The request:
Lay out the lines of the data as a numbered list, starting at the line that contains "pixels, height=718 pixels." and ending at the line that contains "Looking at the image, I should click on (682, 56).", with blank lines omitted.

====== Extracted information ======

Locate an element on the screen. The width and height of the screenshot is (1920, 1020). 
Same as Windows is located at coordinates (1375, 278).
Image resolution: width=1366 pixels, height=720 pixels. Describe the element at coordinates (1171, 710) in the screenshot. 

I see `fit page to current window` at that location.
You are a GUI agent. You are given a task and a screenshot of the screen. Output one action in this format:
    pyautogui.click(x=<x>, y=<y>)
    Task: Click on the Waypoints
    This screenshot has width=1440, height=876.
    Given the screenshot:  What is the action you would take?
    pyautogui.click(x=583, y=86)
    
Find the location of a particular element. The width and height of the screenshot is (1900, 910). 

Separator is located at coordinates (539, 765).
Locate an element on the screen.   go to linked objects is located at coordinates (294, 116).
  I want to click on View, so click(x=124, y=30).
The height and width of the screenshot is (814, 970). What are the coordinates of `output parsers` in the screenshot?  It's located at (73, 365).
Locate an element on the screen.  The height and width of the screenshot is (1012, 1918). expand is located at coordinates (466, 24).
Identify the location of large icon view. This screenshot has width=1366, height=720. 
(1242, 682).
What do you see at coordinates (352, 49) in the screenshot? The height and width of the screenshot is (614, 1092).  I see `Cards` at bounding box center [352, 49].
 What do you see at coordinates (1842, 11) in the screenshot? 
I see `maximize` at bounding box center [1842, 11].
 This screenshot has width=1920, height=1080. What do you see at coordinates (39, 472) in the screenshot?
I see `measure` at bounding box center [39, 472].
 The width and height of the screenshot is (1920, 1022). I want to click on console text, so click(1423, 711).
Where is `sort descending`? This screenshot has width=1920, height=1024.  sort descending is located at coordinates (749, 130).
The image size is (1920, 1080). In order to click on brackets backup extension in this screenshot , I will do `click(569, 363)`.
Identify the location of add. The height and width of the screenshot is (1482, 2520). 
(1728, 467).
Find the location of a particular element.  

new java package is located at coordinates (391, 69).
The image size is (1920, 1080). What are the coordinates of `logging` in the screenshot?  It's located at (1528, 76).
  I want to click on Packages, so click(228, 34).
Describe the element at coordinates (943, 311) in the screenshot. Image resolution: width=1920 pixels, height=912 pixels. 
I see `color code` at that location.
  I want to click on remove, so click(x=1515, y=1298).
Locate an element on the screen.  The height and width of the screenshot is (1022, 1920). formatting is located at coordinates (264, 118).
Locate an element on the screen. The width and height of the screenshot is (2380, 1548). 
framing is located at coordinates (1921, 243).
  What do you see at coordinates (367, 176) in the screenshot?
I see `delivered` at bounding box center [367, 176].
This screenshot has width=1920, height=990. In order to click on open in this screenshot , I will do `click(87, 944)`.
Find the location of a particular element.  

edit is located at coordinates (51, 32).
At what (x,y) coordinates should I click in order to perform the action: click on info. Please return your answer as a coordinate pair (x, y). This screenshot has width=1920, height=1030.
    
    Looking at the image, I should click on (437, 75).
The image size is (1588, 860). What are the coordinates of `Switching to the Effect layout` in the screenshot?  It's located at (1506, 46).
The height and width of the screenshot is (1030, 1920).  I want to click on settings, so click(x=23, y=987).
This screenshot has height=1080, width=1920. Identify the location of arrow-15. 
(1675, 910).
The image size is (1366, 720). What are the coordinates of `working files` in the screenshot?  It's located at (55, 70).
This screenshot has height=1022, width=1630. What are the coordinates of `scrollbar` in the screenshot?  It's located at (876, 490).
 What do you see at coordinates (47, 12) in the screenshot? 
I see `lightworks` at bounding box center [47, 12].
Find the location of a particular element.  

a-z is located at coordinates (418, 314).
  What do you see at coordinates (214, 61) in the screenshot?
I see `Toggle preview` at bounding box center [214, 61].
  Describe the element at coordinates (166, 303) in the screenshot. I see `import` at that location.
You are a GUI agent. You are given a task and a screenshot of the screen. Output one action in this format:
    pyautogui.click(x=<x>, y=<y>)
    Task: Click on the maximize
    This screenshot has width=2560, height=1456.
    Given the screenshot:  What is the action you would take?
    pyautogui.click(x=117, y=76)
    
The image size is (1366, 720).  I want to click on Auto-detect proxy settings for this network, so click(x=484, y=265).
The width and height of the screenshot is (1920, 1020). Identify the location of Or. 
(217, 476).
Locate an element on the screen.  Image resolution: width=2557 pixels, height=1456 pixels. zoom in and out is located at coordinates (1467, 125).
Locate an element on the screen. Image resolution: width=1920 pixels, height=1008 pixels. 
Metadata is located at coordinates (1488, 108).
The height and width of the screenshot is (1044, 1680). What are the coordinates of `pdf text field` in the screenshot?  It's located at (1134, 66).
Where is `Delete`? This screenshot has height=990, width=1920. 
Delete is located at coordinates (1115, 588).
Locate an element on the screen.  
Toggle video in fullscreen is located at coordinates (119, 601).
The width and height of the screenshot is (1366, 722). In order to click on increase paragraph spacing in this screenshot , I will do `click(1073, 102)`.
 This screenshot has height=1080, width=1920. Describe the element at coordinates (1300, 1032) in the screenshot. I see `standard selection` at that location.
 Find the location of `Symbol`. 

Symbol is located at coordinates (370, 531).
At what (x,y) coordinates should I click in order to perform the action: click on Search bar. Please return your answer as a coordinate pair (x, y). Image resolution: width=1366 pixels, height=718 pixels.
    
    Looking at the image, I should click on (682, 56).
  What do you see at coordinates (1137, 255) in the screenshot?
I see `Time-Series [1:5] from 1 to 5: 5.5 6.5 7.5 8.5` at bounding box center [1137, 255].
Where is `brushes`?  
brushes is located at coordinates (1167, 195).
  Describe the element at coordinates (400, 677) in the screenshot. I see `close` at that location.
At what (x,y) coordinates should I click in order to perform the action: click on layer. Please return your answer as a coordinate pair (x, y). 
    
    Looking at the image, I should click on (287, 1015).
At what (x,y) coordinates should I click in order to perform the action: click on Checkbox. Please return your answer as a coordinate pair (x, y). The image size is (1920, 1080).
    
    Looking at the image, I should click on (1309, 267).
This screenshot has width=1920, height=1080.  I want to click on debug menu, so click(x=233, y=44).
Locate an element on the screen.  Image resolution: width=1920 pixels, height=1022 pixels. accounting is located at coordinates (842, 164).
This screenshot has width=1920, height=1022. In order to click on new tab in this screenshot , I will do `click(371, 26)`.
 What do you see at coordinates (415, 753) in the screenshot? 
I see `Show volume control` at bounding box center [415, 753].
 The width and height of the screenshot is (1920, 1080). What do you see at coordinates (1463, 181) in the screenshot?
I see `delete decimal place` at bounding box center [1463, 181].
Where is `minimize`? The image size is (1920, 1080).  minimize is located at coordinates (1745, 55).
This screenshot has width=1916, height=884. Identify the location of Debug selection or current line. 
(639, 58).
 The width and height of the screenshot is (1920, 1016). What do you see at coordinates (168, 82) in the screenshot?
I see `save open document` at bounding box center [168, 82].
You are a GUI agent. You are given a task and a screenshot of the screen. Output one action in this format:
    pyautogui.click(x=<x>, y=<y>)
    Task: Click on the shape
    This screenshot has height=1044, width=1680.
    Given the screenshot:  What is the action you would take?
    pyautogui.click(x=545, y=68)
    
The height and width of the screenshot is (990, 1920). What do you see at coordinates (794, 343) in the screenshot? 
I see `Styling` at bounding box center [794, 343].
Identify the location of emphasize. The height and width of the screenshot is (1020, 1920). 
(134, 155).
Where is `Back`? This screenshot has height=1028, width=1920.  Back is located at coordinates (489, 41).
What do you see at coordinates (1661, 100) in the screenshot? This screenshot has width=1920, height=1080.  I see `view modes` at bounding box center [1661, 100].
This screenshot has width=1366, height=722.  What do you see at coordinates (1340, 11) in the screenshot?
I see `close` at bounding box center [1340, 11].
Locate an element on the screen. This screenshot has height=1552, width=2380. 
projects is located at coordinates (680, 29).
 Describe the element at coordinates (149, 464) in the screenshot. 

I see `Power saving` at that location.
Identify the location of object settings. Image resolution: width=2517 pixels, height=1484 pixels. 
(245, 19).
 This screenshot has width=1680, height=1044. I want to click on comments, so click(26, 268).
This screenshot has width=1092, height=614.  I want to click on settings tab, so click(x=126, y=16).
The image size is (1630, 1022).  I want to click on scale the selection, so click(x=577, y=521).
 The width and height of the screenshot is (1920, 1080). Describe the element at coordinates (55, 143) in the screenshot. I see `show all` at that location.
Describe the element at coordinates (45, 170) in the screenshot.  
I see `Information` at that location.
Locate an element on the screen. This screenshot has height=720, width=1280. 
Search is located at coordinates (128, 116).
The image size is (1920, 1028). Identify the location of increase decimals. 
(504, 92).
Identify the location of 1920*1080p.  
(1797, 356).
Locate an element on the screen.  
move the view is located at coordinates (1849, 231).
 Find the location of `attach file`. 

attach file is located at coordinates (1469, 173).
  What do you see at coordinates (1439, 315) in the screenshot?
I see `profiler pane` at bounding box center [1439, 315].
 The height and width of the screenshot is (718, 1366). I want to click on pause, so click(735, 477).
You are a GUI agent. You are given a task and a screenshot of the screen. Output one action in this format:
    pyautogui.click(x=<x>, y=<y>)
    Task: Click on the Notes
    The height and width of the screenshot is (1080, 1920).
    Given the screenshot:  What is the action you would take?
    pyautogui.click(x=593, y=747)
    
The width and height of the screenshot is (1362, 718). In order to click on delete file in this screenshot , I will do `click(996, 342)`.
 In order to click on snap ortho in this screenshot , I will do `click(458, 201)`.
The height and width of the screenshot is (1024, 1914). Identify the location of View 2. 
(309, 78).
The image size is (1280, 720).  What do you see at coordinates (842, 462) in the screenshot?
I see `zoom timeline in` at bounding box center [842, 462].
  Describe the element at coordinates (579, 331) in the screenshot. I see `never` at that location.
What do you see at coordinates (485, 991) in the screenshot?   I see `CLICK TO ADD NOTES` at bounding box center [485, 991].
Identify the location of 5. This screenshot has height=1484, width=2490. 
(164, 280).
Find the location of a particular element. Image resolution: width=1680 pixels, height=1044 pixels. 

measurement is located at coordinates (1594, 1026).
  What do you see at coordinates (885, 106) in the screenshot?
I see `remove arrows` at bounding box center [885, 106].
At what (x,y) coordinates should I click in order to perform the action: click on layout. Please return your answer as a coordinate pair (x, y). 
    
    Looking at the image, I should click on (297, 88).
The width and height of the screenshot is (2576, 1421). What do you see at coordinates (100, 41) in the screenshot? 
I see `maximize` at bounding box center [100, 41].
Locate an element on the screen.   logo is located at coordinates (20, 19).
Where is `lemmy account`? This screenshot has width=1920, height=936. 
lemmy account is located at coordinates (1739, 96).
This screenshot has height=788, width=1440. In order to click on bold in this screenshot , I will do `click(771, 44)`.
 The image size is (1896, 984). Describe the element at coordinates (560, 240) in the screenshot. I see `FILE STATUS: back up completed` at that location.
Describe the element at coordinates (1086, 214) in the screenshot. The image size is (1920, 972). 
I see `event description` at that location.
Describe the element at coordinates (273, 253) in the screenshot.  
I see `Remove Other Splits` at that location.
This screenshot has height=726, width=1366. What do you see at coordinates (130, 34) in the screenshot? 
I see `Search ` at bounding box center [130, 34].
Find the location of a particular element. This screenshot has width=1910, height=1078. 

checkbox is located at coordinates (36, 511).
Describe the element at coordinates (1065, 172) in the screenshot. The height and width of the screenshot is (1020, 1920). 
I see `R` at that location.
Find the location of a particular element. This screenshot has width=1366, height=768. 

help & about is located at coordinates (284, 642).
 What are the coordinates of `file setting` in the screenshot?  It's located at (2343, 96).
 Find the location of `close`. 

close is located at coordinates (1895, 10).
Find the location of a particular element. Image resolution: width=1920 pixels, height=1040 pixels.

======

Result of this task:
1. At what (x,y) coordinates should I click in order to perform the action: click on Search bar. Please return your answer as a coordinate pair (x, y). Image resolution: width=1366 pixels, height=718 pixels.
2.     Looking at the image, I should click on (682, 56).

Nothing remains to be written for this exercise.